**WRITTEN REQUEST:** Render the items from the start through the line containing "Plugins is located", including that line, as a Markdown table with the columns Row and Line. Put each line in its own row with its number, and skip blank lines.

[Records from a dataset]
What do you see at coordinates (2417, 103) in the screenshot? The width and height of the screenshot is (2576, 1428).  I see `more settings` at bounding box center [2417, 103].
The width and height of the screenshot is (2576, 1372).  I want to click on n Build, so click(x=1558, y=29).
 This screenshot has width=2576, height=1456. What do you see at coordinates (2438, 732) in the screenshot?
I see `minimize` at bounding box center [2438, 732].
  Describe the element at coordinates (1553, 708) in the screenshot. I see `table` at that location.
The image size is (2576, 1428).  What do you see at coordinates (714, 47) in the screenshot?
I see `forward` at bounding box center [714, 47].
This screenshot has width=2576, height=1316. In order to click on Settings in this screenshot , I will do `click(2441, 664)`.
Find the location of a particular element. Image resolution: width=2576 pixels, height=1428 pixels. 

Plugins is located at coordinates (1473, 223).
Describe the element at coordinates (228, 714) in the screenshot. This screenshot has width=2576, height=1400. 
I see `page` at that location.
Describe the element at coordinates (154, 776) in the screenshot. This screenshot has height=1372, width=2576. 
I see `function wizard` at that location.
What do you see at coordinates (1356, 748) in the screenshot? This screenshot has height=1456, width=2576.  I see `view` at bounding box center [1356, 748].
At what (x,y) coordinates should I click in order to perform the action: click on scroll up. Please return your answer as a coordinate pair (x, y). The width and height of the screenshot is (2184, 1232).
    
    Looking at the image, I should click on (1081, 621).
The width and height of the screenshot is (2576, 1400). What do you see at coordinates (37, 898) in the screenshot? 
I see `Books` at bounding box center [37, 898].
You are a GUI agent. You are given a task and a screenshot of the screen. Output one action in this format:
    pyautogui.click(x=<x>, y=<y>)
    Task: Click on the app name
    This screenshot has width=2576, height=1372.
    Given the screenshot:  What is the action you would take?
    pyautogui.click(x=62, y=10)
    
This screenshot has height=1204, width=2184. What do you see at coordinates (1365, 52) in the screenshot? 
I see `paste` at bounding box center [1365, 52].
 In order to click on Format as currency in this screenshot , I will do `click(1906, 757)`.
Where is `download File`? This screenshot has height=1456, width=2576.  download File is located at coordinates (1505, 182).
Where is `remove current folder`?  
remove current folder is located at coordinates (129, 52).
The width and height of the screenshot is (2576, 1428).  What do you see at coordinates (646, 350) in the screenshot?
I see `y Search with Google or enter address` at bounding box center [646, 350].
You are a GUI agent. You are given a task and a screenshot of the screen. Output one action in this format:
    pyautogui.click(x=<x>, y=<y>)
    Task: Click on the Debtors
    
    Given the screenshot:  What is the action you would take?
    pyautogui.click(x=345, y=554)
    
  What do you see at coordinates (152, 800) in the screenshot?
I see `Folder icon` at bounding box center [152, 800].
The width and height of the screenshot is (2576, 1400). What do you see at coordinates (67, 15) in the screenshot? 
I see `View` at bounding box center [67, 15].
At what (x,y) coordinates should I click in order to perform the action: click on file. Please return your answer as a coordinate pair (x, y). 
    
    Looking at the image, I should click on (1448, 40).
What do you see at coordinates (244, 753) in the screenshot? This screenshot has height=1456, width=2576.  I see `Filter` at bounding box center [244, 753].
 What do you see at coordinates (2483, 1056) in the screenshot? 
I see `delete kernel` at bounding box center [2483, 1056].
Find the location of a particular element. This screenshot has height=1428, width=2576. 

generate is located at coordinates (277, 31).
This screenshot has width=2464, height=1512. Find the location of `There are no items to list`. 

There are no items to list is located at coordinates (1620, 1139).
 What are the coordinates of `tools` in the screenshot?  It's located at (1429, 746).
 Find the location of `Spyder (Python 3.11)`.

**EXERCISE RESULT:**
| Row | Line |
|---|---|
| 1 | What do you see at coordinates (2417, 103) in the screenshot? The width and height of the screenshot is (2576, 1428).  I see `more settings` at bounding box center [2417, 103]. |
| 2 | The width and height of the screenshot is (2576, 1372).  I want to click on n Build, so click(x=1558, y=29). |
| 3 |  This screenshot has width=2576, height=1456. What do you see at coordinates (2438, 732) in the screenshot? |
| 4 | I see `minimize` at bounding box center [2438, 732]. |
| 5 |   Describe the element at coordinates (1553, 708) in the screenshot. I see `table` at that location. |
| 6 | The image size is (2576, 1428).  What do you see at coordinates (714, 47) in the screenshot? |
| 7 | I see `forward` at bounding box center [714, 47]. |
| 8 | This screenshot has width=2576, height=1316. In order to click on Settings in this screenshot , I will do `click(2441, 664)`. |
| 9 | Find the location of a particular element. Image resolution: width=2576 pixels, height=1428 pixels.  |
| 10 | Plugins is located at coordinates (1473, 223). |